You feel yourself melt at his earnest words, momentarily forgetting you have an audience. “I love you so much,” you murmur. “Thank you for always being so good to me.”
“Right back at you, ma belle. Je t’aime,” Charles says tenderly. “There, check your banking app. Let me know if you need any more. And have fun shopping! I’ll see you at home in a bit, okay? À bientôt!”
You glance down at your phone as a notification from your bank pops up on the screen. Your eyes widen slightly when you see the amount Charles sent over, but you recover quickly.
“Thank you, baby. See you soon!” You reply before hanging up. You turn back to the TikToker who is gaping at you in disbelief. Casually, you turn your phone screen towards him and his camera so he can clearly see the notification that €10,000 has just been deposited into your account.
The poor guy looks like he’s about to pass out from shock. He opens and closes his mouth a few times, rendered speechless. You just laugh good-naturedly.
“Well, guess I won your little challenge, huh?” You remark, slipping your phone back into your purse. “Tell you what, why don’t you donate whatever money you were going to give me to a local animal shelter instead? I think it’ll be put to much better use there.”
The TikToker finally manages to pick his jaw up off the floor. He laughs shakily and nods. “Yeah ... yeah I can do that. Wow. Um, thanks for being such a good sport about this. And congrats on, uh, winning, I guess?”
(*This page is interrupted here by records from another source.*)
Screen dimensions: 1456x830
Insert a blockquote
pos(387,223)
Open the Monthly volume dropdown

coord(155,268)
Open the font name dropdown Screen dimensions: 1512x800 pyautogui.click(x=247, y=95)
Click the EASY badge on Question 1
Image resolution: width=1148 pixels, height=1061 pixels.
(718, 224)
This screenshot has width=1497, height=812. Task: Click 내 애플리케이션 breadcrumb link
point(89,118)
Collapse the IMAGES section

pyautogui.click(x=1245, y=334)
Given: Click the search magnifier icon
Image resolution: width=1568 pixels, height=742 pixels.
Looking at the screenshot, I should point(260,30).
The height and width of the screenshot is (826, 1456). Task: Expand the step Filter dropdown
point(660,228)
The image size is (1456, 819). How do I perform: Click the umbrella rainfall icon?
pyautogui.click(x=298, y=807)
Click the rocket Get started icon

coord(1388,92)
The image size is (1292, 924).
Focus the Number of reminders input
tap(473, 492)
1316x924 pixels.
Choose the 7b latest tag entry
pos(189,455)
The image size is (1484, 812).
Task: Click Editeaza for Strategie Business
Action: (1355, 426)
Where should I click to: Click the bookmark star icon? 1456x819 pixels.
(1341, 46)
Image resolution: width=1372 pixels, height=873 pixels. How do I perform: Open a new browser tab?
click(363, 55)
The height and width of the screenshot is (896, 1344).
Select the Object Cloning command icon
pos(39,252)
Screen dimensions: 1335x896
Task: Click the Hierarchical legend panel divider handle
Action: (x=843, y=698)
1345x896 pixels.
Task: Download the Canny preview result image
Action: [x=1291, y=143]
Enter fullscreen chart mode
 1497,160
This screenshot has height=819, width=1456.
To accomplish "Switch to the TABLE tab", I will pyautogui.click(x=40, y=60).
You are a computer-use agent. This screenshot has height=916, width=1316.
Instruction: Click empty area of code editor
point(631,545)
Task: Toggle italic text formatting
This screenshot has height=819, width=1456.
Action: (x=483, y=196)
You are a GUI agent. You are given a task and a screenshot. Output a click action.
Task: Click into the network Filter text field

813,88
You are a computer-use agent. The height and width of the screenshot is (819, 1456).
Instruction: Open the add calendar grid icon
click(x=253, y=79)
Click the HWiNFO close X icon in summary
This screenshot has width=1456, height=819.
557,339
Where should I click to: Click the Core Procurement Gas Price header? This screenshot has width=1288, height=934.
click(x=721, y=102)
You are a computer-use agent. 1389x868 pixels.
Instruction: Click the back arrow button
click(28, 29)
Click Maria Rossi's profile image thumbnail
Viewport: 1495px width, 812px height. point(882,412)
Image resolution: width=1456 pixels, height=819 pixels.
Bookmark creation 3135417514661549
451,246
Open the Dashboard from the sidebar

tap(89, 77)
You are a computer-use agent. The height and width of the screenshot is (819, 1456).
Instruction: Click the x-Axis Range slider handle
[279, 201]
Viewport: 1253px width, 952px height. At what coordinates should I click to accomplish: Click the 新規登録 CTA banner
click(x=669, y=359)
You give him a friendly wink. “Anytime. Have a nice rest of your day!” With that, you turn gracefully on your heel and continue on your way back home, feeling rather smug and deeply appreciative of your wonderfully generous boyfriend.
“Wait!” The TikToker calls out after you. You glance back over your shoulder curiously. He hesitates before asking in an awed voice, “If you don’t mind me asking ... who the hell is your boyfriend?”
An enigmatic smile plays on your lips. “No one special really,” you reply breezily. “Just a guy who loves driving fast cars.”
You leave the gaping TikToker in your wake as you saunter off, already daydreaming about showing your appreciation to Charles later for being the most incredible boyfriend imaginable.
Maybe you really will splurge on those designer shoes after all … and pick up a little something special from the lingerie boutique next door while you’re at it.
Your smile widens. Just as a little thank you to your man, of course. Life is good when you’re in love with Charles Leclerc.